* The task
Copy out every row below word for word, including the coordinates. Leave out the pictures.

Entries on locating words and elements
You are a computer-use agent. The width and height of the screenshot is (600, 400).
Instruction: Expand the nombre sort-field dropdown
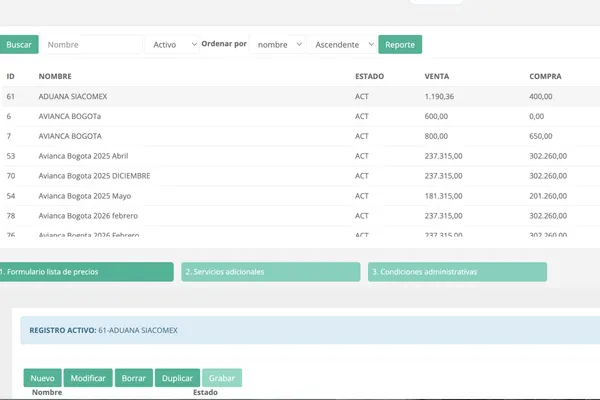[x=277, y=44]
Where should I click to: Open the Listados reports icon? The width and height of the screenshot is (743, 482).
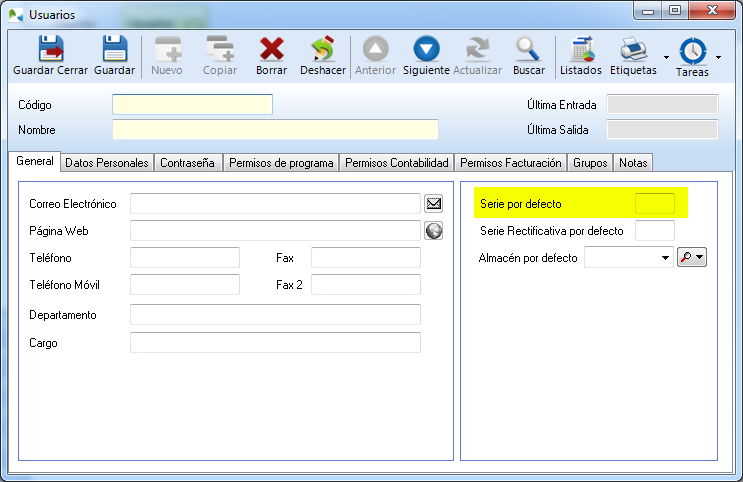[x=581, y=49]
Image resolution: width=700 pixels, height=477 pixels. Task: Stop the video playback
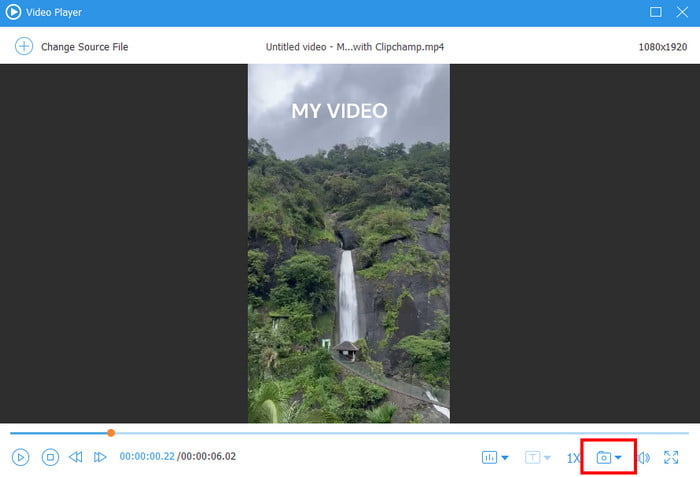pyautogui.click(x=50, y=457)
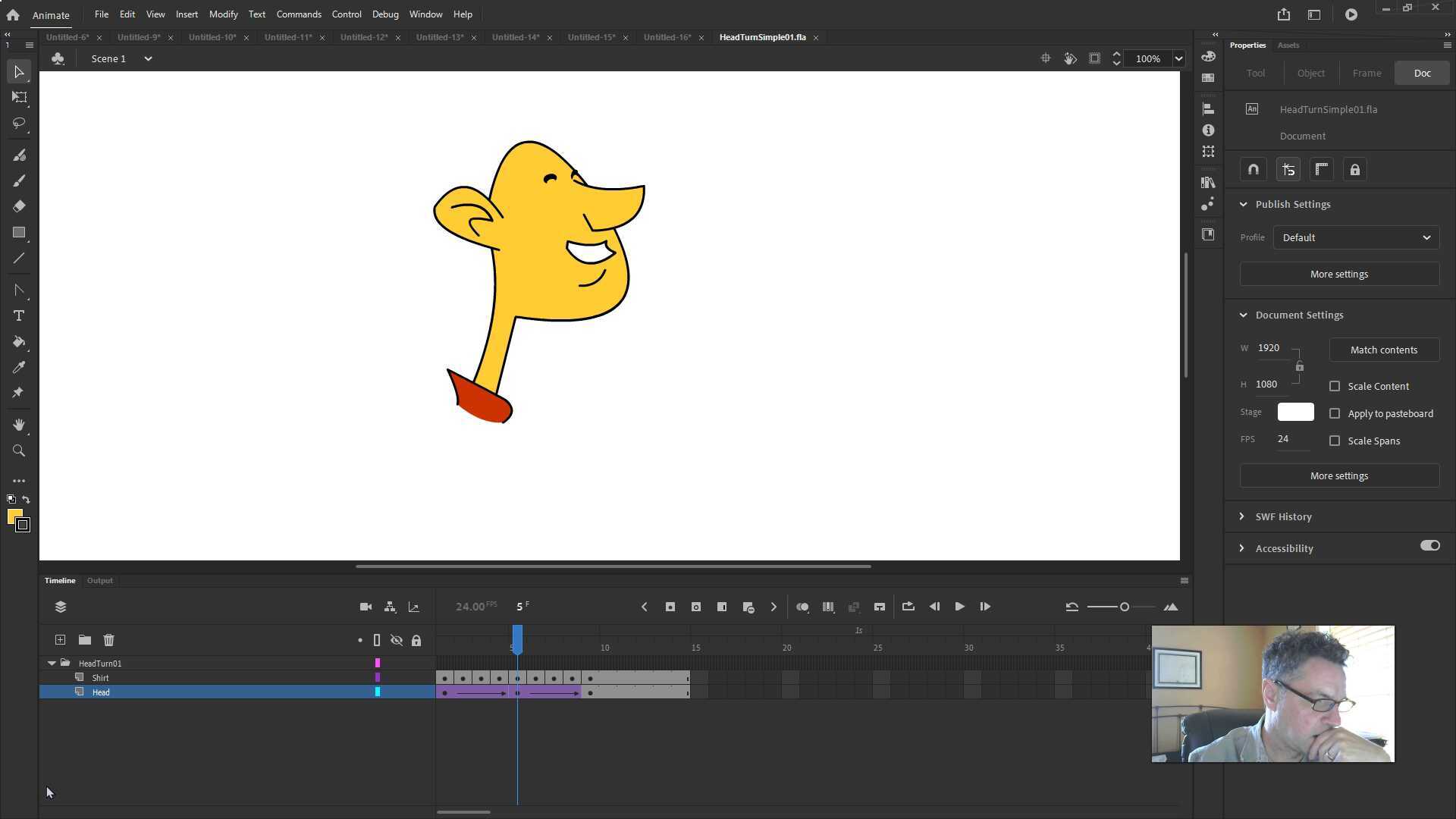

* Solution
You are a computer-use agent. The width and height of the screenshot is (600, 400).
Instruction: Expand the nombre sort-field dropdown
[x=277, y=44]
Where should I click to: Open the Listados reports icon? The width and height of the screenshot is (743, 482).
[x=581, y=49]
Image resolution: width=700 pixels, height=477 pixels. Task: Stop the video playback
pyautogui.click(x=50, y=457)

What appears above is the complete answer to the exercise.